--- START OF Recorded data ---

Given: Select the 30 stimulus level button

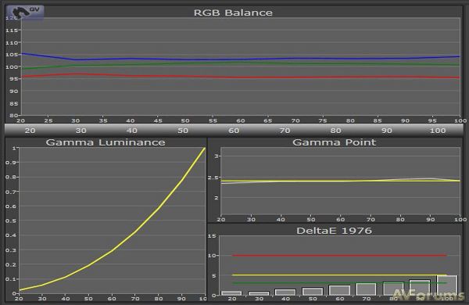Looking at the screenshot, I should click(81, 131).
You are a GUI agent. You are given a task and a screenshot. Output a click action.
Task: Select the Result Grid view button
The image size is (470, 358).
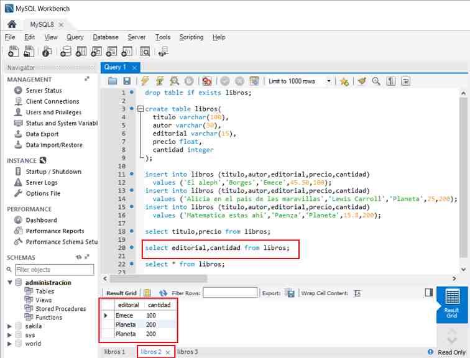click(x=452, y=302)
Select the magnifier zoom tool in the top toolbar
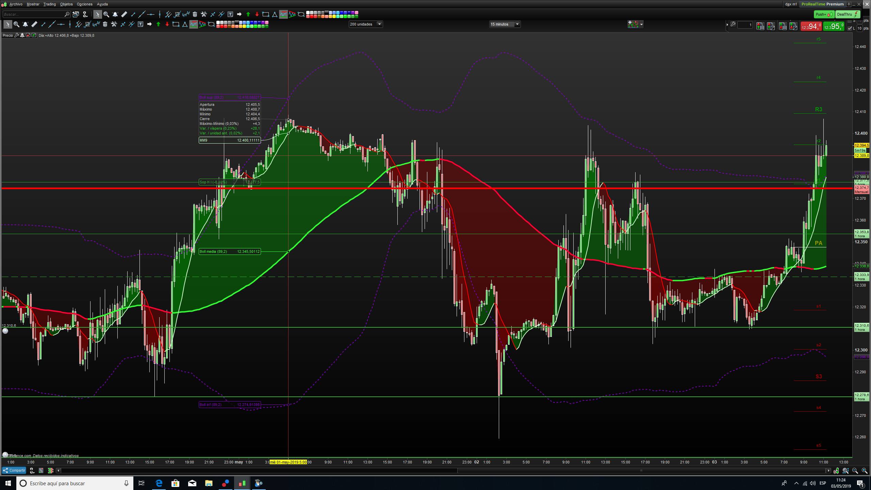 click(x=106, y=14)
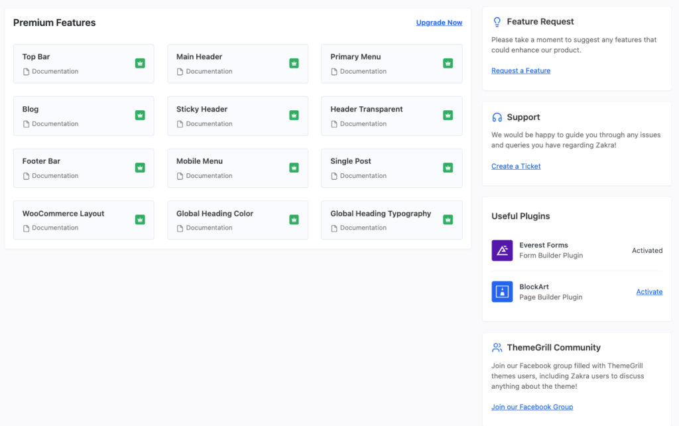The height and width of the screenshot is (426, 679).
Task: Open the Request a Feature link
Action: pos(521,71)
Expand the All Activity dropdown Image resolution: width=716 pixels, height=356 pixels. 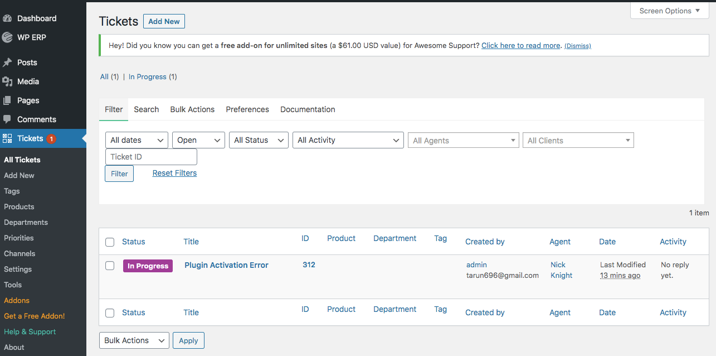coord(348,139)

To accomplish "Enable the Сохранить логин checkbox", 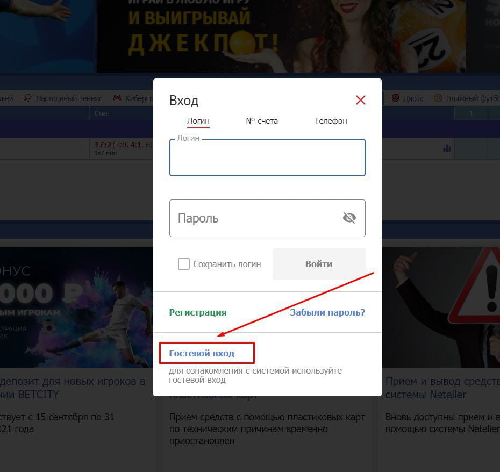I will tap(184, 264).
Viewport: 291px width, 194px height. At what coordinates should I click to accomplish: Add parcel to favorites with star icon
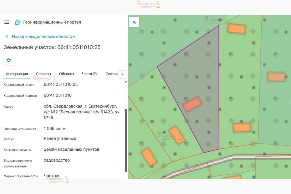tap(9, 60)
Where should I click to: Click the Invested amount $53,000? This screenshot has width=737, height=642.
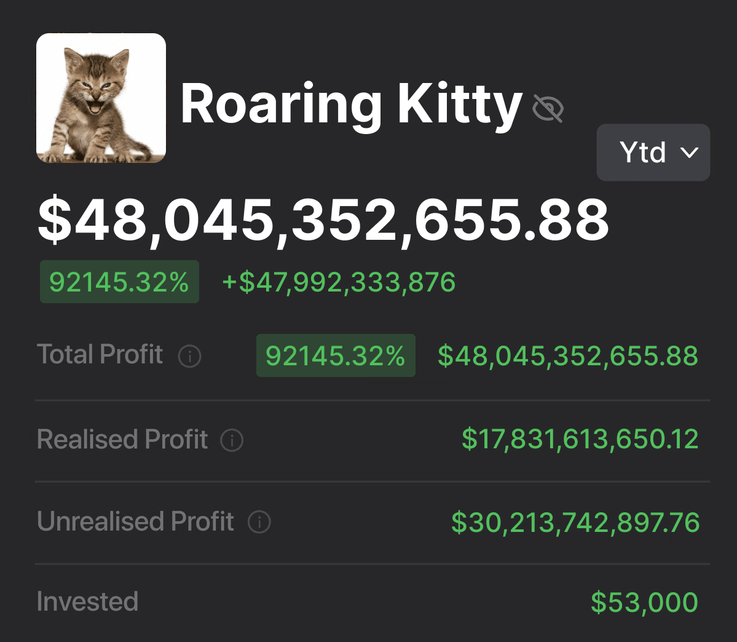(644, 602)

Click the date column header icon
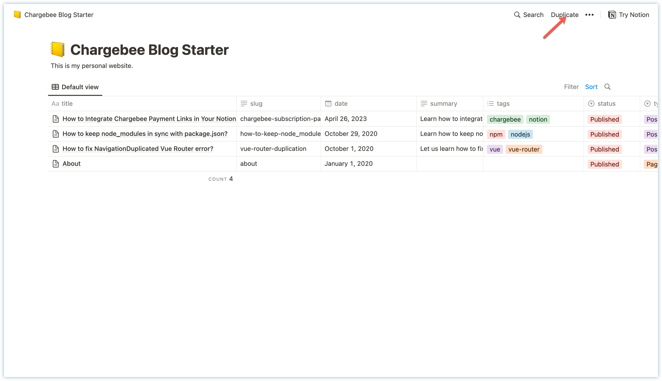pyautogui.click(x=329, y=103)
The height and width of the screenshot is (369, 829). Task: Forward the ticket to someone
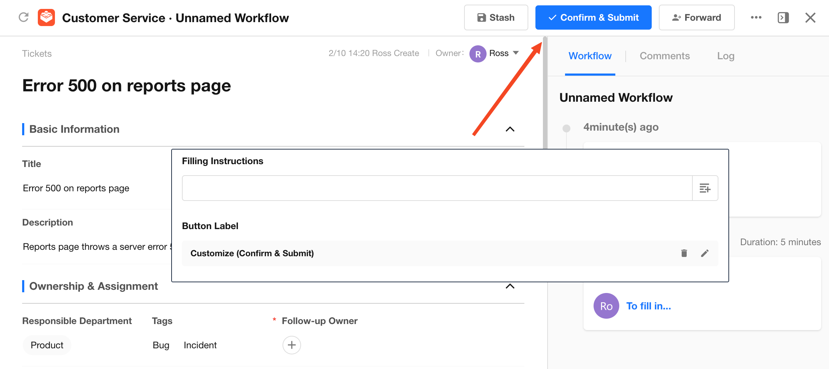click(696, 17)

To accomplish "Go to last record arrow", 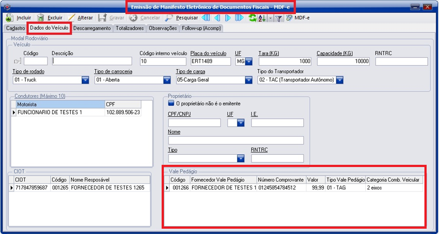I will tap(239, 18).
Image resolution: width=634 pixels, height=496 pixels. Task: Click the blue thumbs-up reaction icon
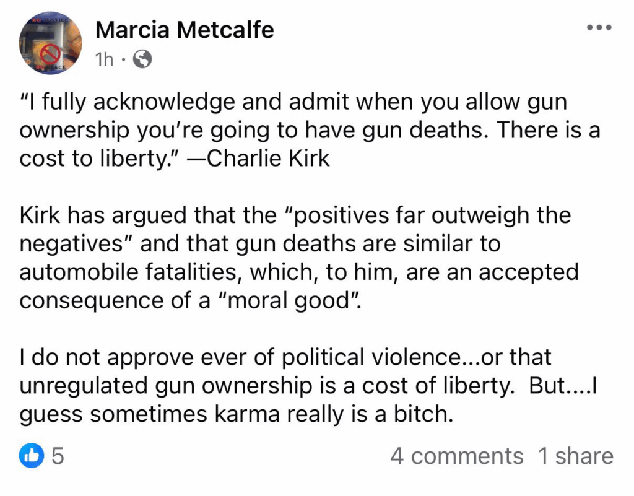(32, 456)
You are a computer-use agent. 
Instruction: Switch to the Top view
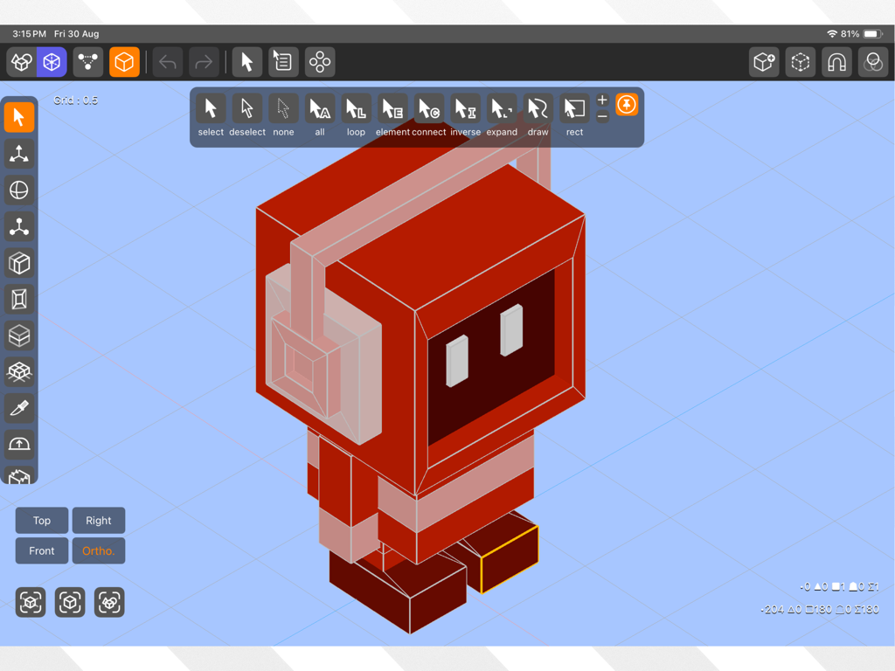[x=41, y=520]
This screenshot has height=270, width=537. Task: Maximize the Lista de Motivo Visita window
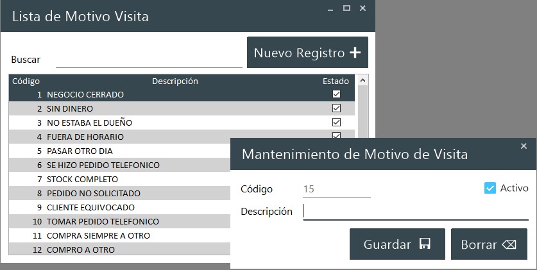click(x=346, y=8)
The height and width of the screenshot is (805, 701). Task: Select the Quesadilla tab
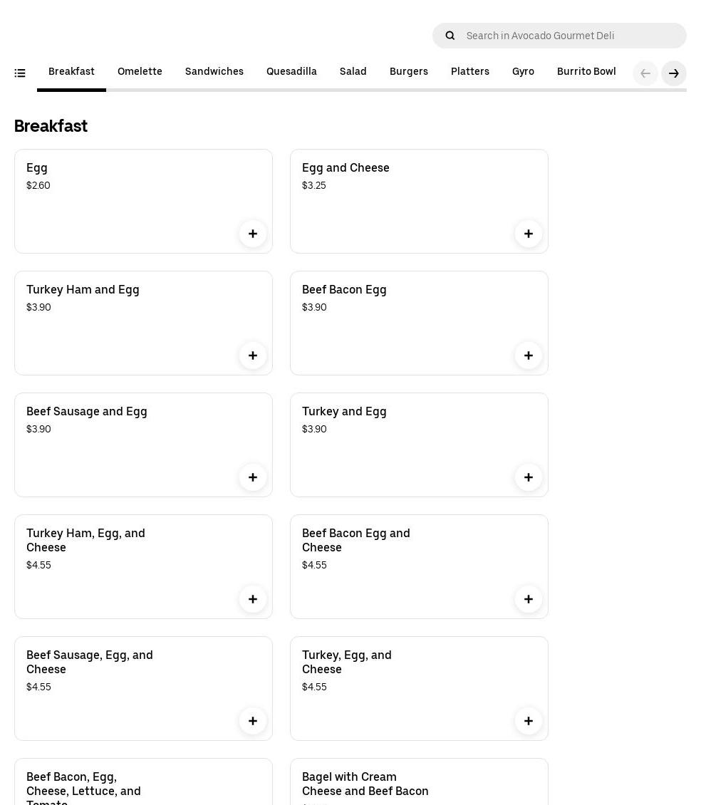click(x=291, y=71)
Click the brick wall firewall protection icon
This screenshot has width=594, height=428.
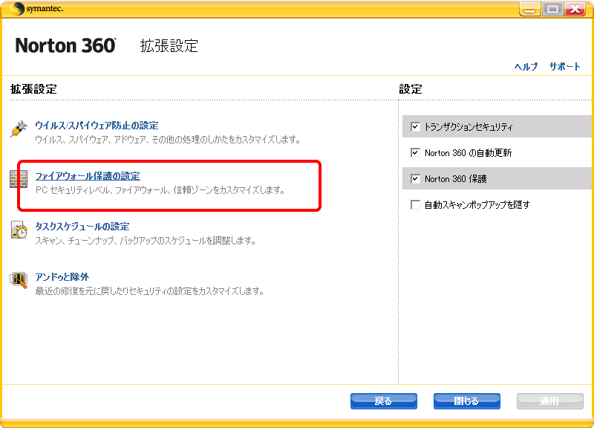click(x=19, y=179)
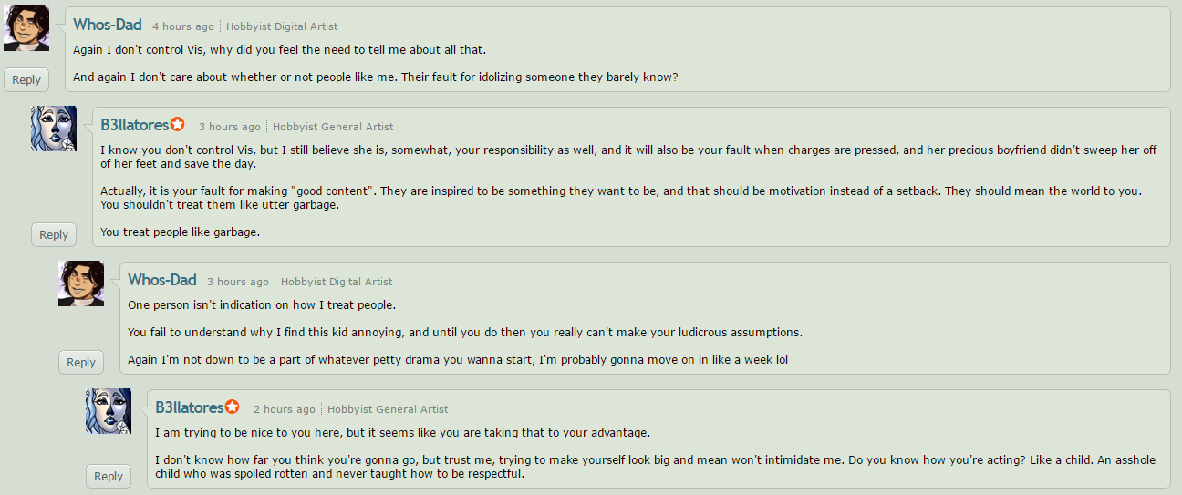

--- END OF Recorded data ---

** Directive **
Output the lines of the records starting at the one containing "Click the brick wall firewall protection icon" and ending at the end of the records as a Markdown table with the columns Row and Line, skipping blank lines and leaving out the pictures.

** Exercise result **
| Row | Line |
|---|---|
| 1 | Click the brick wall firewall protection icon |
| 2 | This screenshot has width=594, height=428. |
| 3 | click(x=19, y=179) |